[Saved data entries]
__________________________________________________
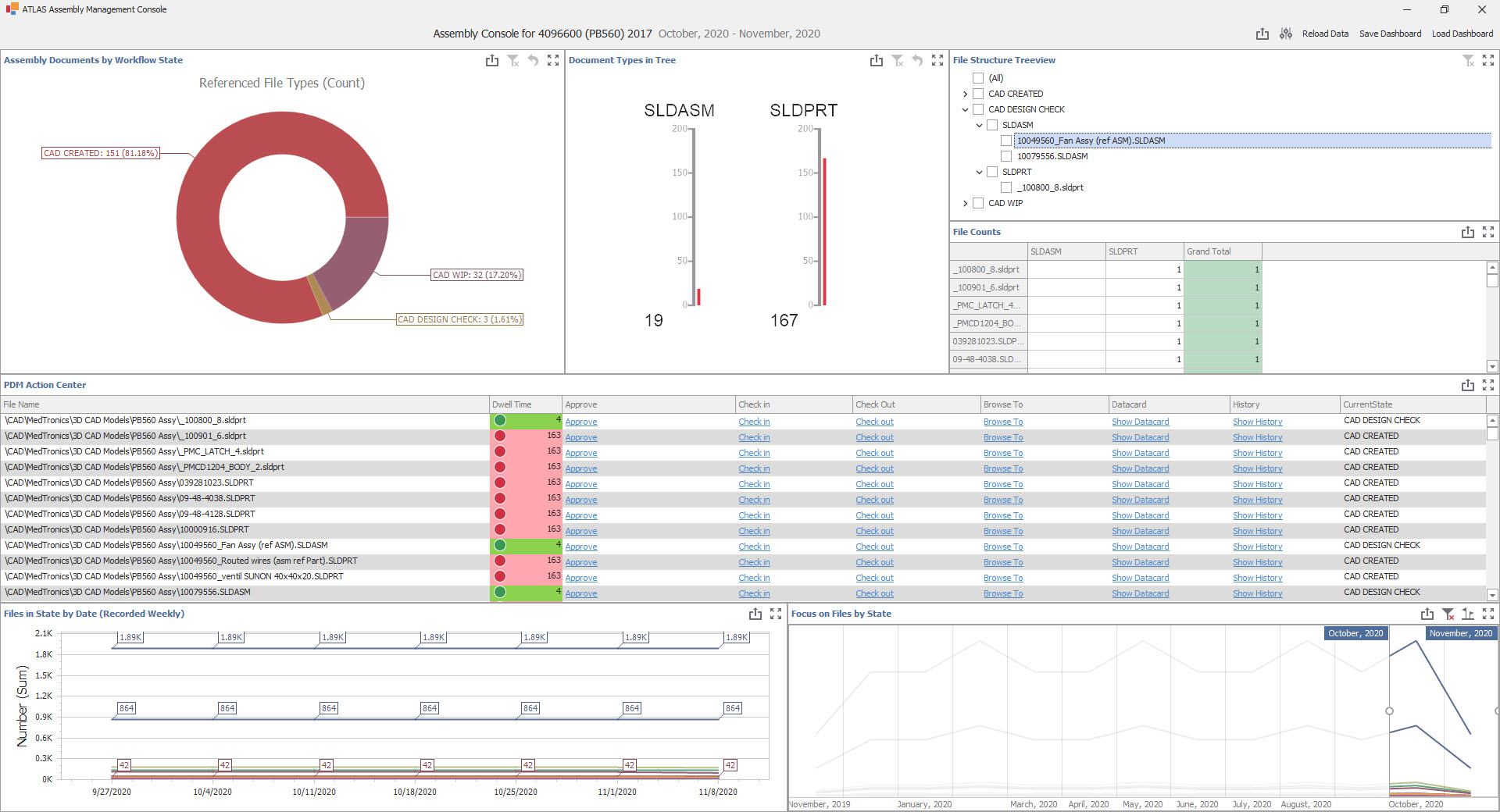Screen dimensions: 1500x812
Task: Collapse the SLDASM tree branch
Action: (979, 125)
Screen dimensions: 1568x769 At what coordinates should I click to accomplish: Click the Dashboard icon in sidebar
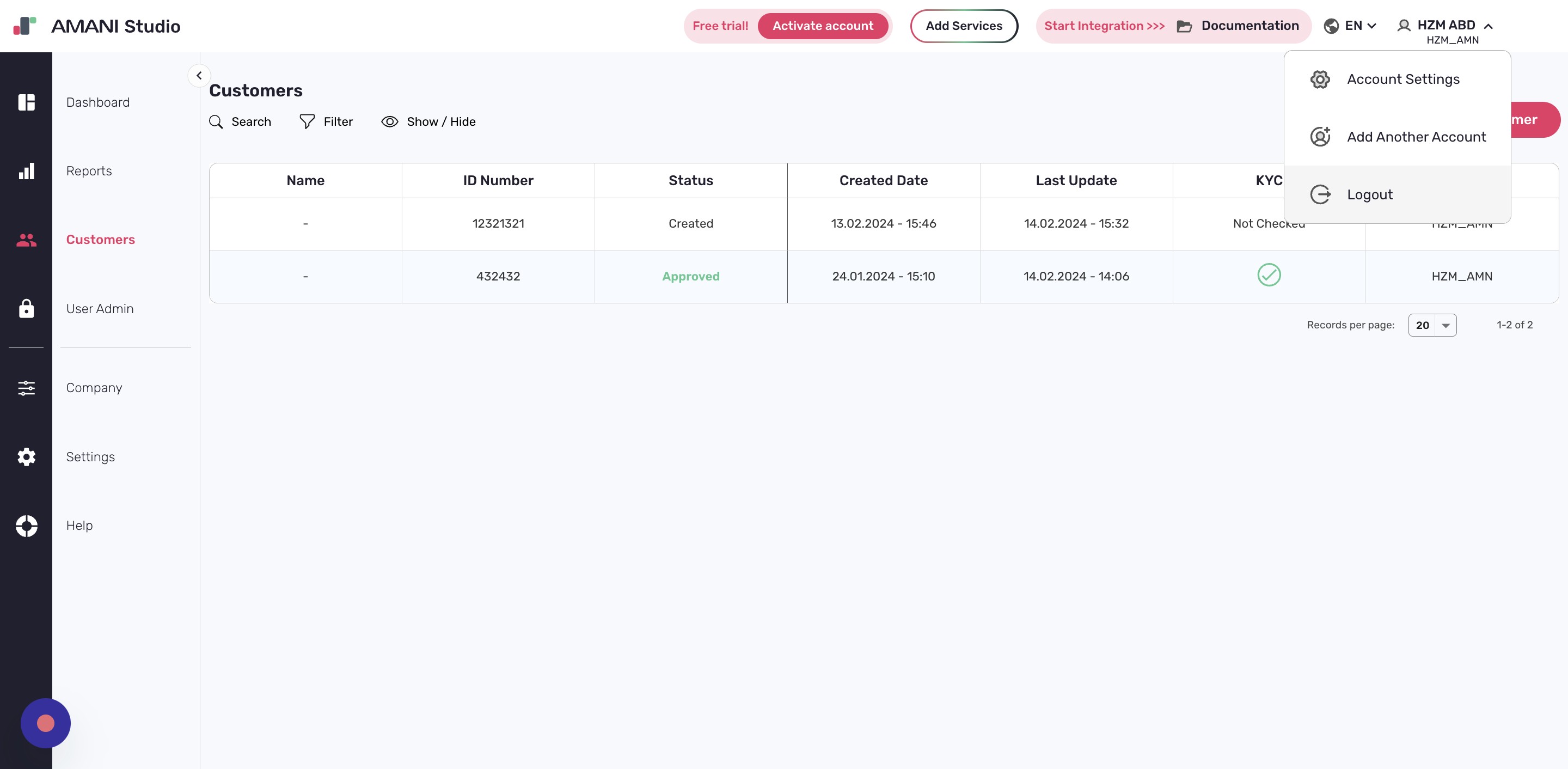coord(26,102)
__________________________________________________
== Exercise details ==
Output exactly the lines from the one containing "Screen dimensions: 1568x769" through the last line of the records above, both included, leaving out any pictures.

== The completed task ==
Screen dimensions: 1568x769 At what coordinates should I click to accomplish: Click the Dashboard icon in sidebar
coord(26,102)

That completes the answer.